En ce sens, la stratégie génétique renvoie à un effacement des frontières conceptuelles entre le national et l’international et qui, au sein même des deux, opacifie quelque fois les distinctions entre le privé et le public. De ce point de vue, la conceptualisation génétique présente une pertinence qui, si elle est poussée, dépasse l’oubli de l’interne dans les études stratégiques classiques et se rattache à une certaine forme de continuum de la sécurité systématisant les synergies entre les instances de sécurité civiles et militaires, dans la foulée de conceptions telles que celles développées par S. Bédar[2]. Au-delà, la génétique se perpétue pour trouver une légitimité hors du cadre de la guerre froide en démontrant son impact dans la conduite de programmes intensifiant la recherche technologique, comme semblent l’indiquer des études comme Air Force 2025. Il y a là un constructivisme technologique qui en renverrait presque au constructivisme développé dans les champs ressortant de la politologie[3] et qui ouvre les portes d’un futur conçu aujourd’hui.
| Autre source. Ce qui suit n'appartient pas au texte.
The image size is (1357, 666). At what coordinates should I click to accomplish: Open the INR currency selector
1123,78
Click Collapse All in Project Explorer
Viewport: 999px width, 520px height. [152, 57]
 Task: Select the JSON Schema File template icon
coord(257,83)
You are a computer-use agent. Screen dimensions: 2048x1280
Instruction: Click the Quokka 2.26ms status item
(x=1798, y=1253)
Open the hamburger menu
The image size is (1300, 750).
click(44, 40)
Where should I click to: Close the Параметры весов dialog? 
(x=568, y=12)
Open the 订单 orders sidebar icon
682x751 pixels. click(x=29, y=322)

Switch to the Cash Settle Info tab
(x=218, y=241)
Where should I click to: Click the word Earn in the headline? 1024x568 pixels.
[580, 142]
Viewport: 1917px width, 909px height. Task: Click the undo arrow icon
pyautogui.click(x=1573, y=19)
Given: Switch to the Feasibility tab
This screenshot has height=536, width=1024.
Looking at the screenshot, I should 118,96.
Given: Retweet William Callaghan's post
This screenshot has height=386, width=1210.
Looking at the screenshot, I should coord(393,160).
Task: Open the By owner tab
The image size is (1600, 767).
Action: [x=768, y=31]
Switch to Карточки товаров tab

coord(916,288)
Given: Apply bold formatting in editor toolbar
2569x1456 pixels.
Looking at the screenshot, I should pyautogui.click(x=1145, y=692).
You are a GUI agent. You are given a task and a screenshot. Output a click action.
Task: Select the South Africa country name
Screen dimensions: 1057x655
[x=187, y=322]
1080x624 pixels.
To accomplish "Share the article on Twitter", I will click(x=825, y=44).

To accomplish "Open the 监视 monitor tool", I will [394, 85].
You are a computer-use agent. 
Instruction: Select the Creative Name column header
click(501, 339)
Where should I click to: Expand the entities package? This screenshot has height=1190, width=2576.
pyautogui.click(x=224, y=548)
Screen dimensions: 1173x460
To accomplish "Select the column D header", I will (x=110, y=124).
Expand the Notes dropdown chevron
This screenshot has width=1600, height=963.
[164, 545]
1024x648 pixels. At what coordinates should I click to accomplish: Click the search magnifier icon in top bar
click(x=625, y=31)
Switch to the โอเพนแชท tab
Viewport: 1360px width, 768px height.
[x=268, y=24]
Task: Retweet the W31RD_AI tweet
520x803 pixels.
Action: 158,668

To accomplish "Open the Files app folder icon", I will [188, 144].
Au sein des conceptualisations génétiques de première comme de seconde génération, plusieurs questions restent cependant pendantes. Pour ce qui concerne notre cas d’étude, la première pourrait bien être celle de la place de la guerre du Golfe et du bémol technologique somalien dans la syntaxe stratégique américaine et dans le choix de la polyvalence plutôt que de la spécialisation. L’efficience de plate-formes déjà existantes, des questions plus pertinentes comme le développement des forces légères et des capacités de projection en 1991 et la capacité de maîtrise la violence urbaine en 1993 semblent avoir plus nourri les débats stratégiques que l’adjonction de nouvelles capacités d’interdiction à celles déjà existantes[4]. Deuxièmement, à l’hyper-guerre un moment évoquée et utilisant les concepts développés contre l’Union soviétique, faut-il adjoindre l’hypothèse d’une technologie omnipotente qui, sans être déterminante, tends vers sa propre autonomie sur la zone de bataille[5], un hyper-technologisme ? Doit-on nier l’existence d’une tension s’orientant vers la primauté technologique et se fondant en amont à la fois aux déterminismes critiques des visions d’Ellul ou de Mumford en tant que positionnement académique et à la fois au technological momentum de Hughes en tant que champs de croissance du concept de génétique ? On entrevoit là les limites d’une analyse programmatique ne prenant en compte qu’un seul cas d’espèce, invitant à une analyse comparative et peut être aussi diachronique potentiellement plus riche.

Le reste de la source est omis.